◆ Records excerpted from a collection
· · · ·
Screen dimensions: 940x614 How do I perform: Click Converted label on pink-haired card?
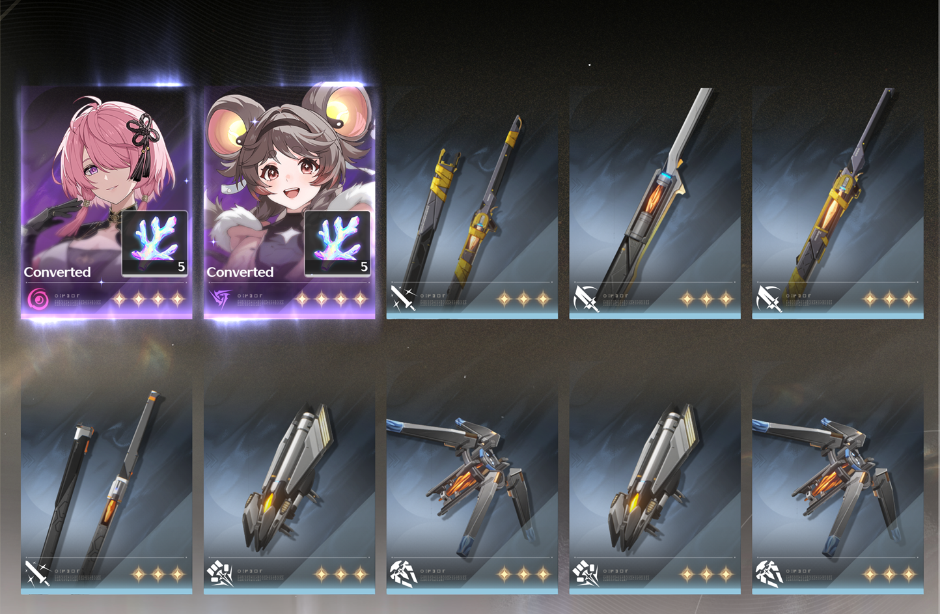(x=57, y=272)
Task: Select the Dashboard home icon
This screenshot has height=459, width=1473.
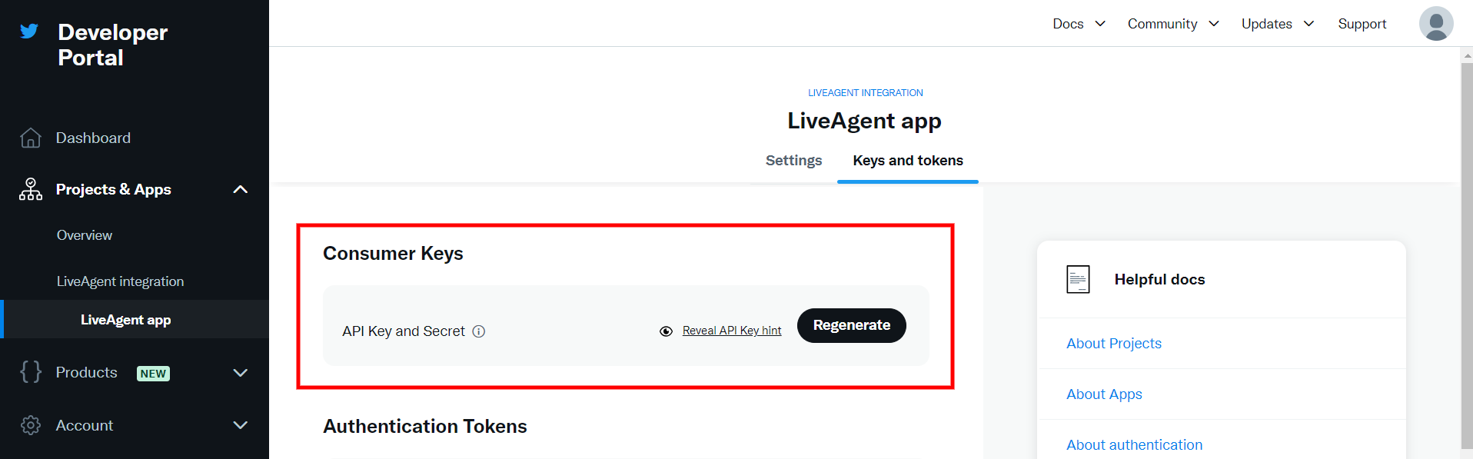Action: 31,137
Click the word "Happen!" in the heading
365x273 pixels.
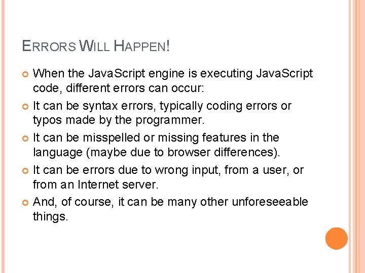point(142,47)
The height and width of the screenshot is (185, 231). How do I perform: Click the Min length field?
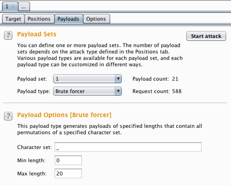click(x=68, y=160)
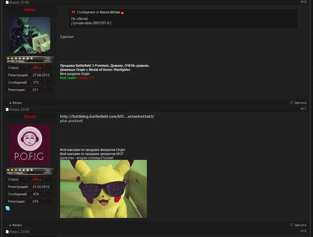Image resolution: width=313 pixels, height=237 pixels.
Task: Click the YouHack badge in Abyss's profile
Action: 48,60
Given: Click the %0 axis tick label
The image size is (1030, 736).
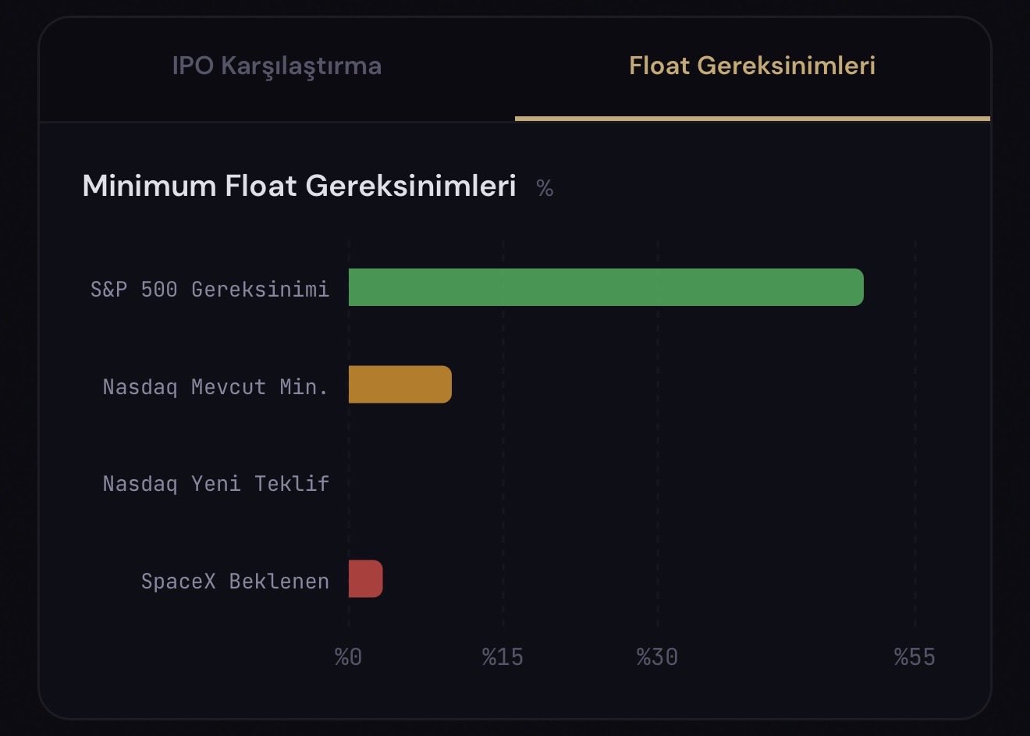Looking at the screenshot, I should [x=348, y=657].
· · · ·
◆ INSTRUCTIONS FOR THE TASK
Would you print, exactly as they appear, the lines from the line with "Task: Select the Dashboard home icon" through the end of the entries above, leaving out the pictures?

◆ ANSWER TO THE EXERCISE
Task: Select the Dashboard home icon
This screenshot has height=459, width=1473.
Action: 31,137
Click the word "Happen!" in the heading
365x273 pixels.
point(142,47)
The height and width of the screenshot is (185, 231). How do I perform: Click the Min length field?
click(x=68, y=160)
Image resolution: width=313 pixels, height=237 pixels.
Task: Click the YouHack badge in Abyss's profile
Action: 48,60
Given: Click the %0 axis tick label
The image size is (1030, 736).
Looking at the screenshot, I should [x=348, y=657].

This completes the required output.